Just to give a small touch of being balanced, the report concluded by saying that the LTTE has been accused of using civilians as human shields, and went on to add that the Government has also been blamed for ordering humanitarian workers out of rebel areas when so many people are in need. Not a word about the fact that the humanitarian workers were ordered out for their own safety and that relief work does go on even without them.
When those who claim the special status of the “international community” is looking for ways of sending foreign monitors here, the BBC can come as a handy contractor to undermine national sovereignty.
On Wednesday night the BBC had to admit that not only Pooneryn but the entire west coast was now under Government control.
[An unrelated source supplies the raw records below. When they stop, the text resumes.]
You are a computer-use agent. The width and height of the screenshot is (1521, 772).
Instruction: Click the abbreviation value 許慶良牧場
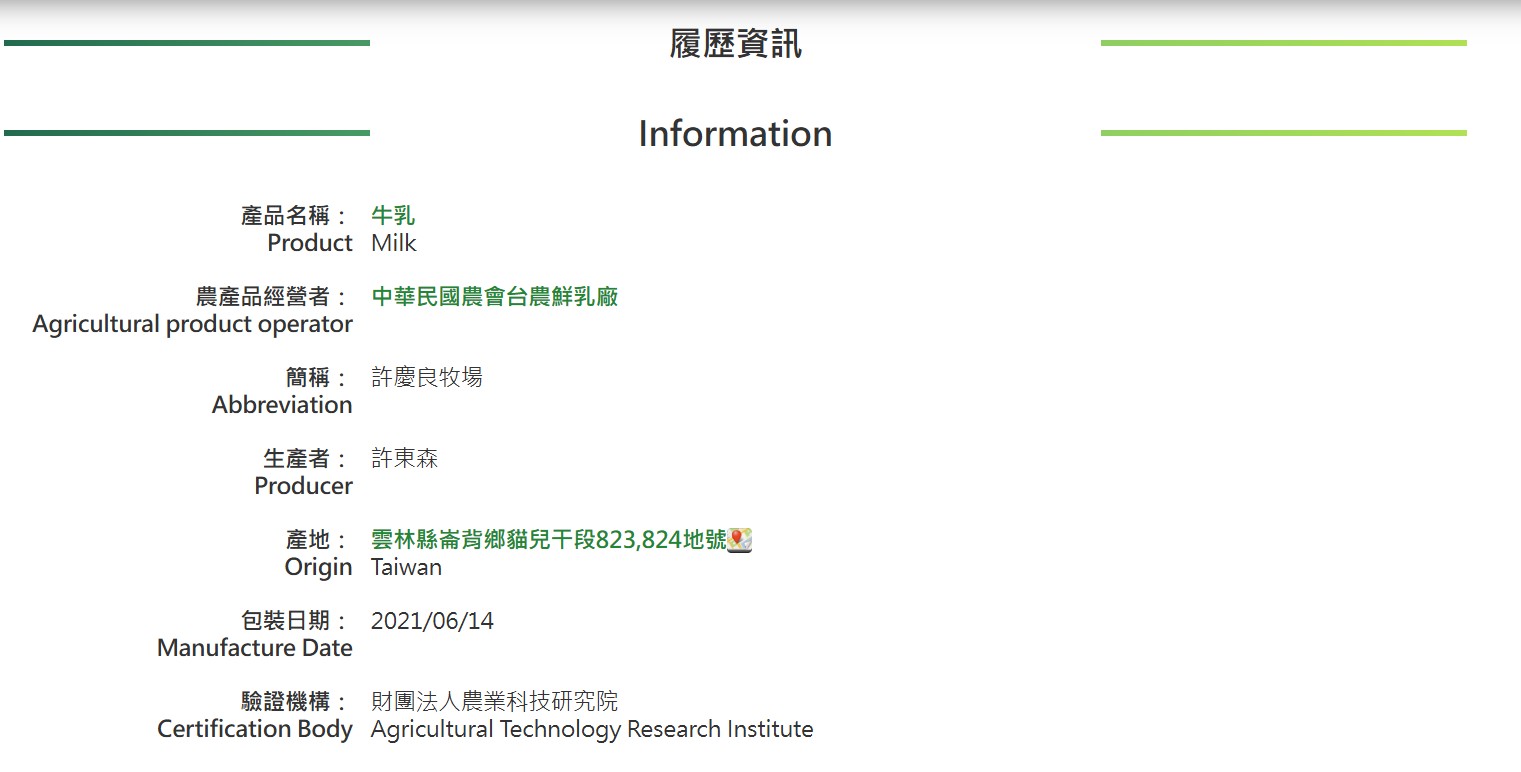pyautogui.click(x=426, y=378)
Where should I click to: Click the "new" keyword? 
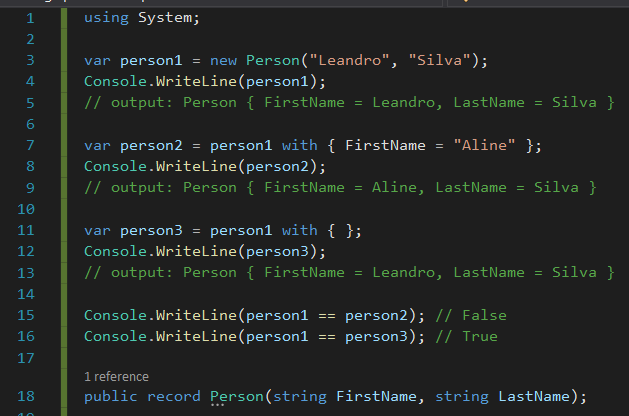tap(224, 60)
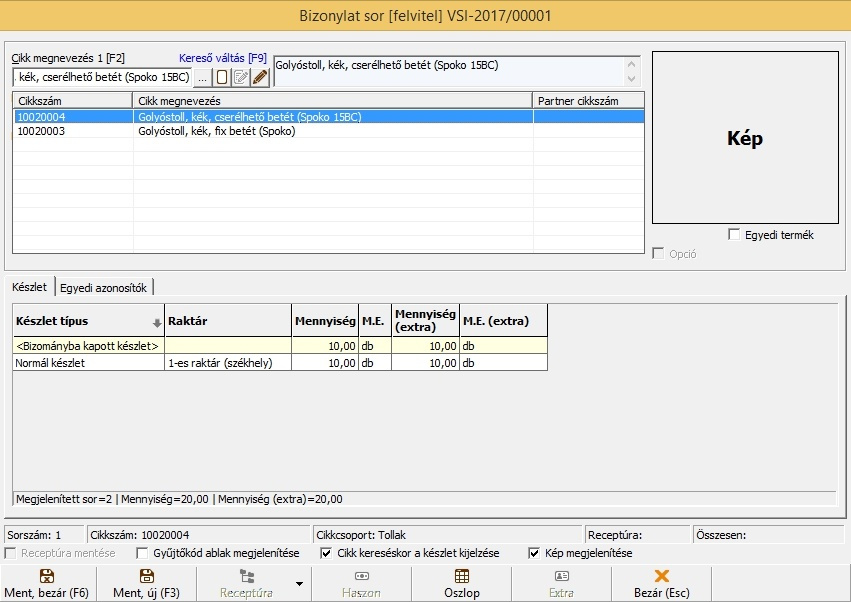
Task: Expand the Receptúra dropdown arrow
Action: tap(298, 583)
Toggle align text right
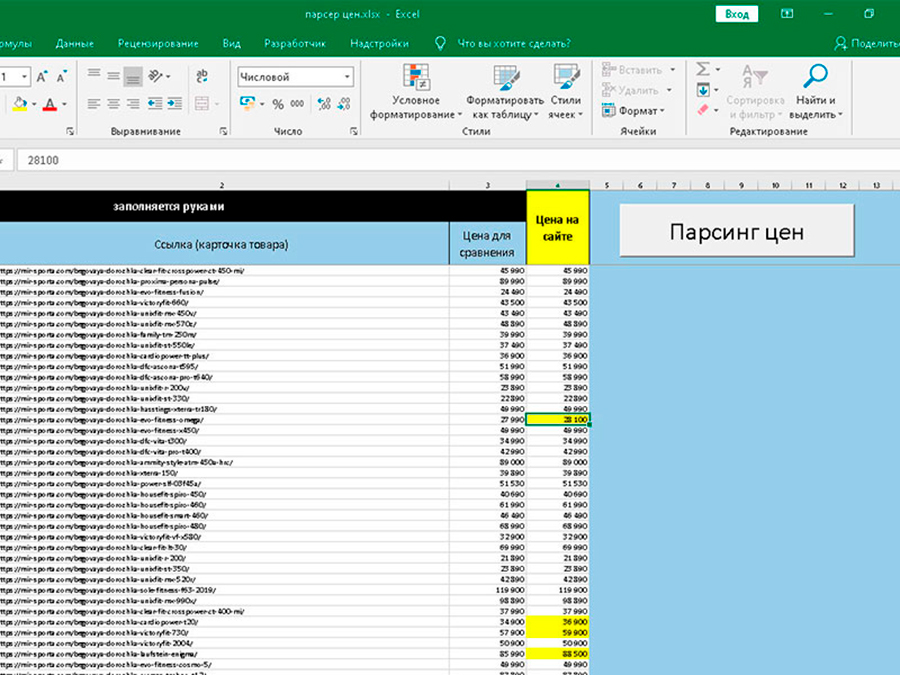Screen dimensions: 900x675 132,104
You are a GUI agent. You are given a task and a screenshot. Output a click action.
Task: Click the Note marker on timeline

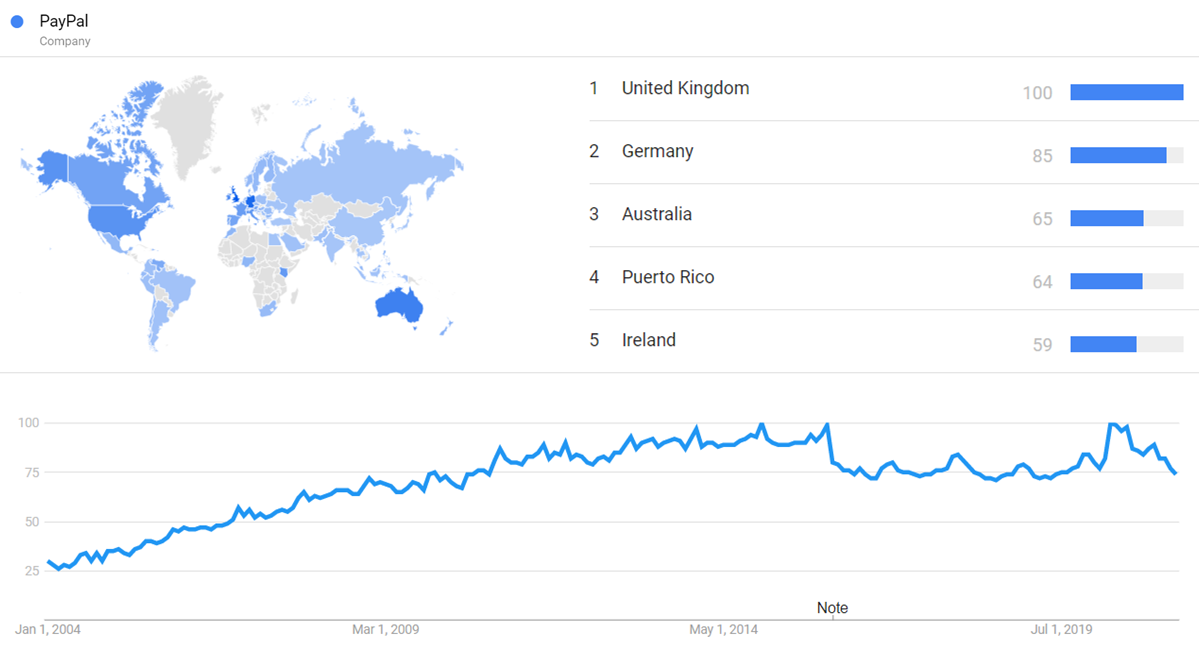(832, 608)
Yet, at 11 pm last Saturday night, the BBC news was not certain, neither convinced nor convincing that Pooneryn had been taken by Sri Lankan troops.
The report said the military “claimed” that Pooneryn had been captured, and also said the LTTE had said nothing about it.
The reporter was obviously unaware, or not bothered about the fact that the President of Sri Lanka in a statement to the nation had said that Pooneryn had been taken by the Armed Forces, that another land route to Jaffna was now available, and had also told the LTTE it was time to lay down their arms and surrender.
Nearly 12 hours after the President made that statement, the BBC had still not thought it fit to report that Pooneryn had indeed been taken by Sri Lankan troops What is most regrettable is that these are the standards of objectivity and good reporting that are held up by many as examples of the best in broadcast journalism.